# Good Advice ( First arrow advice needed)



## Samoset (Feb 7, 2016)

Stump Shooter said:


> I hate to see someone get bogged down in the frustrations of trying to get the family started in archery on a budget. Not trying to sway you one way or the other from modern compound archery traditional archery but don't look past traditional archery. Slide over to the Traditional Archery forum, read some of the post and ask some questions, show up at one of the shoots. Most first timers get to shoot free that's where it's at  some samick sage Christmas packages for les than $250. Shoot over to the dark side, heck man some folks over there will show u how to make your own bow, best group of folks in the world IMO. $500 will get you and wife a bow!

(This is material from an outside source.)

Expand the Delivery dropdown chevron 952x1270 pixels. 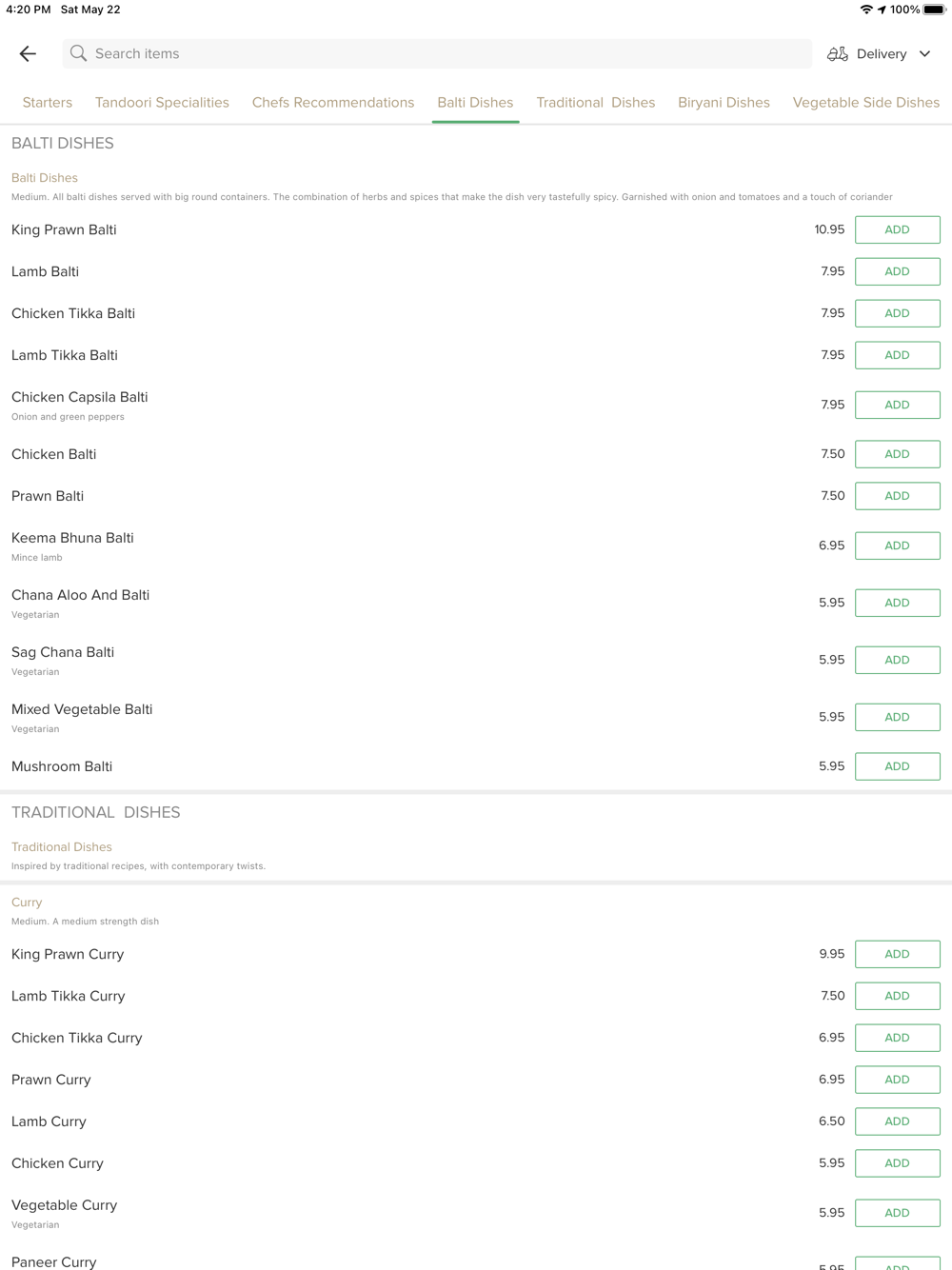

This is with out a doubt the best advice anyone has given me about archery thus far. 

So I'm going to take it.


----------



## Todd Cook (Feb 7, 2016)

Welcome! I went and read your post in the bowhunting forum. When I read you liked to fly fish I figured you'd like trad bowhunting.


----------



## sawtooth (Feb 7, 2016)

hello. glad to have you.


----------



## robert carter (Feb 7, 2016)

Yep. Welcome.RC


----------



## bownutz (Feb 7, 2016)

I fly fish too. Can't go wrong with a Samick Sage for the $ ebay for like 130. I shot 70 to 75# with a compound and now shoot 50# with traditional fyi. Have fun lot of guys here to answer any questions you may have.


----------



## Clipper (Feb 8, 2016)

Welcome.  You will find trad hunting and shooting very rewarding.  You will shoot for a while and then decide you want to fletch your own arrows.  From there you will go to making your own arrows from raw shafts to making your own bowstrings.  Next thing you know you will find yourself down at SGTP with Dan Beckwith coaching you how to turn a hickory stave into a bow that will kill a deer, bear, or hog.  And along the way you will make fine friends and share campfires with some mighty good people.


----------



## Poynor (Feb 8, 2016)

Welcome


----------



## Samoset (Feb 10, 2016)

*First arrows ?*

I'm going to order the samick sage with 45# limbs and would like to practice with the same arrows that I intend to hunt with this upcoming season. That being said this is all very foreign to me. I'd like to be able to order my arrows set up and ready to go. I have a 28-28.5" draw. 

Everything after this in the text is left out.